Attached you will find a list of questions regarding security.  You may want to use these questions as a starting point to identify any potential weaknesses in your current program and as one of your assessment tools when you perform your periodic program review.  During your security assessment we recommend you consider the trends in financial crimes, the constant innovations in technology, and the changes occurring within your credit union (branches, ATMs, safe deposit boxes, etc.).

If you add or upgrade security devices or procedures, make your efforts visible and convincing.  Emphasizing your efforts could possibly thwart a would-be robber, and it will provide an increased sense of security for your members and your staff.

I encourage you to please take this opportunity to seriously consider and address the potential security risks which exist for your credit union and staff.

 

                                                            Sincerely,

                                                            /S/

                                                            Dennis Dollar
                                                            Chairman

Enclosure

Security Program Considerations

1.      Has the board of directors designated an individual who is charged with the responsibility for the installation, maintenance, and operation of security devices and for the development and administration of a security program that protects the assets and records of the credit union?

2.      Has the security officer surveyed the need for security devices in each of the credit union’s offices and provided for the installation, maintenance, and operation of:

(a) A lighting system for illuminating, during the hours of darkness, the area around the vault, if the vault is visible from outside the office?
(b) Tamper-resistant locks on exterior doors and exterior windows?
(c) An alarm system or other device for promptly notifying law enforcement officers of an attempted or perpetrated robbery or burglary?

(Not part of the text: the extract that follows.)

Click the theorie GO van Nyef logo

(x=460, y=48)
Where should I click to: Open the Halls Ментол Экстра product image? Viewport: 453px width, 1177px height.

3.      Is the credit union’s security program:

(a) Reduced to writing?
(b) Approved by the board of directors?
(c) Reviewed at least annually?

4.      Does the credit union’s security program provide for:

(a) a designated officer or other employee responsible for ensuring that all security devices are inspected, tested, and serviced on an established schedule and for keeping records of such inspections, testings, and servicings to keep devices in good working order?
(b) Currency to be kept at a reasonable minimum at each office and at each teller’s station or window?
(c) Procedures for safely removing excess currency and negotiable securities to a locked safe, vault, or other protected place?
(d) “Bait” money at each teller’s station or window?
(e) Records regarding “bait” money (denominations, bank of issue, serial numbers, series years) verified by a second individual and kept in a safe place?
(f) Putting currency and negotiable securities in a vault or safe at the earliest time practicable after business hours?
(g) Locking the vault or safe at the earliest practical time after business hours and opening the vault or safe at the latest practical time before business hours?

(h) Where practicable, the designation of a person or persons to:

    • Open each office?
    • Inspect the premises to ascertain that no unauthorized persons are present?
    • Signal other employees that the premises are safe before permitting them to enter?
    • Ensure that all security devices are turned on and are operating during the periods in which such devices are intended to be used?
    • Inspect after closing all areas of each office where currency and negotiable securities are normally handled or stored, in order to ensure that currency and negotiable securities have been put away, that no unauthorized persons are present in such areas, and that the vault or safe and all doors and windows are securely locked?
(i)       Training and periodic retraining of employees in their responsibilities under the security program including:
    • the proper use of security devices?
    • proper employee conduct during and after a robbery?

5.      Are currency, savings bonds, travelers checks, and other similar items kept from public view?

6.      Is there fixed responsibility for control of keys to office buildings?